STATS 413: Lecture 19

Bias-variance tradeoff
Training and test evaluations

Recap: An Exercise in One Dimension

Suppose we are presented with the following data set, and are asked to come up with a predictive model for $y$ as a function of $x$.

Recap: An Exercise in One Dimension

It's clearly not linear. Instead, it seems that $y_i = f(x_i) + \varepsilon_i$ for some nonlinear function $f(\cdot)$.

What was polynomial regression? How do we implement it?

Approximations of Increasing Polynomial Degree

Performance Assessment

If I fit polynomials of degrees $1,2,\dots,15$, which prediction equation will provide the smallest $SSE$ or, equivalently, the largest $R^2$ for our observed data set?
Should we always use the prediction method that yields the largest $R^2$?
What was prediction error?
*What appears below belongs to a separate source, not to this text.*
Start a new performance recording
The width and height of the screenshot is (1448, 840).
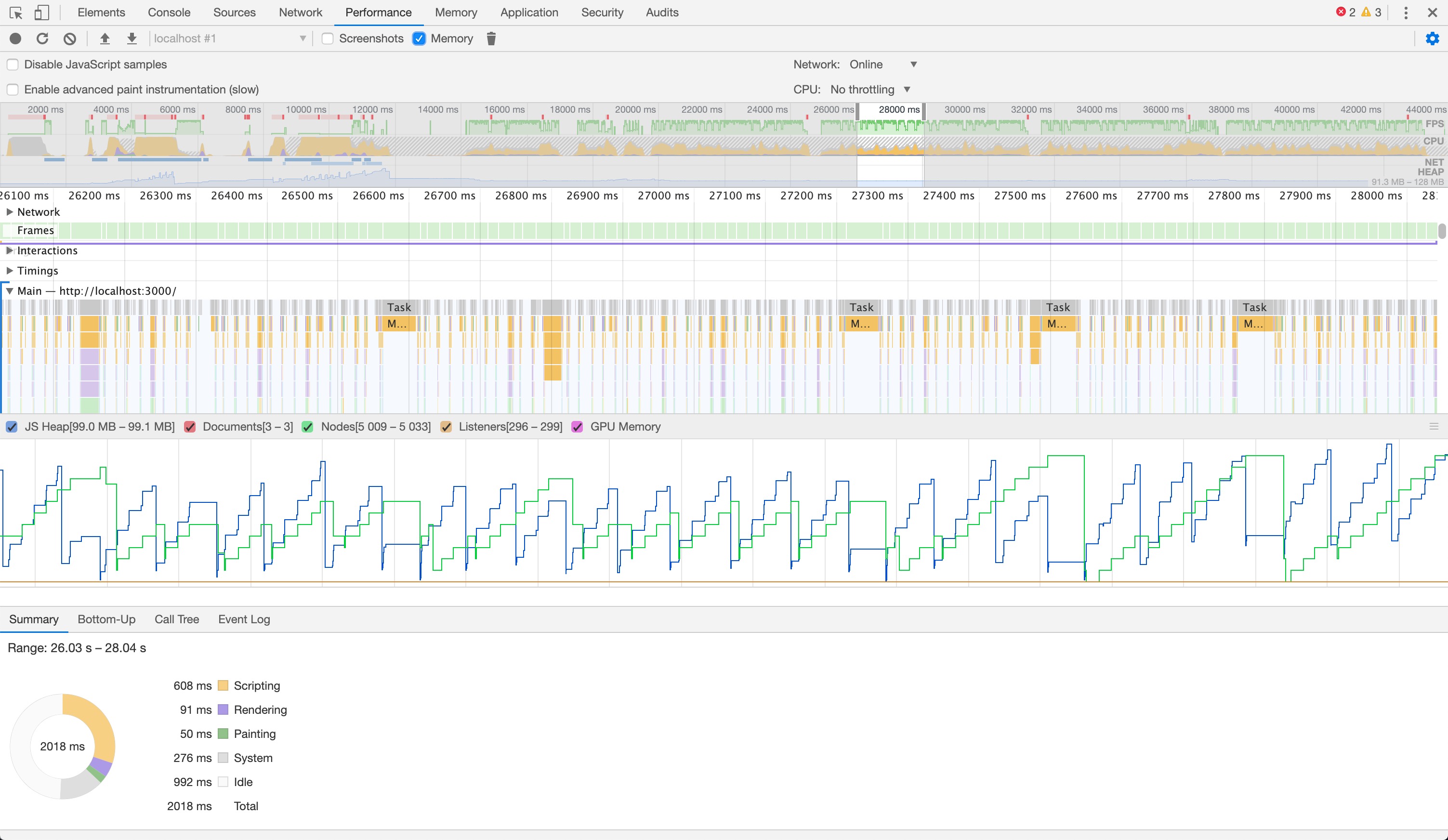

Did it refer to accuracy for our observed data, or for future observations?

An Illustration of Prediction Error: Fitting a Line When Truth is Quadratic

Suppose we fit a line, $\widehat{f}(x) = \widehat{\beta}_0 + \widehat{\beta}_1x$ when, in reality, $f(x) = \gamma_0 + \gamma_1 x + \gamma_2 x^2$.

See the R script from last lecture for the corresponding simulation.

On Reducing Reducible Error

Prediction error can be decomposed into three terms:

\begin{align*} &\underbrace{\text{E}[(y^* - \widehat{f}(\tilde{x}))^2]}_{\text{Prediction Error}} = \\ &\underbrace{\text{E}[(y^* - f(\tilde{x}))^2]}_{\text{Irreducible Error}} + \underbrace{(\text{E}[\widehat{f}(\tilde{x})] - f(\tilde{x}))^2}_{\text{Squared Estimator Bias}} \\ &\quad + \underbrace{\text{E}[(\widehat{f}(\tilde{x}) - \text{E}[\widehat{f}(\tilde{x})])^2]}_{\text{Estimator Variance}} \end{align*}

On Reducing Reducible Error

The last two terms are the ones we can hope to control based on how we estimate $\widehat{f}(\tilde{x})$.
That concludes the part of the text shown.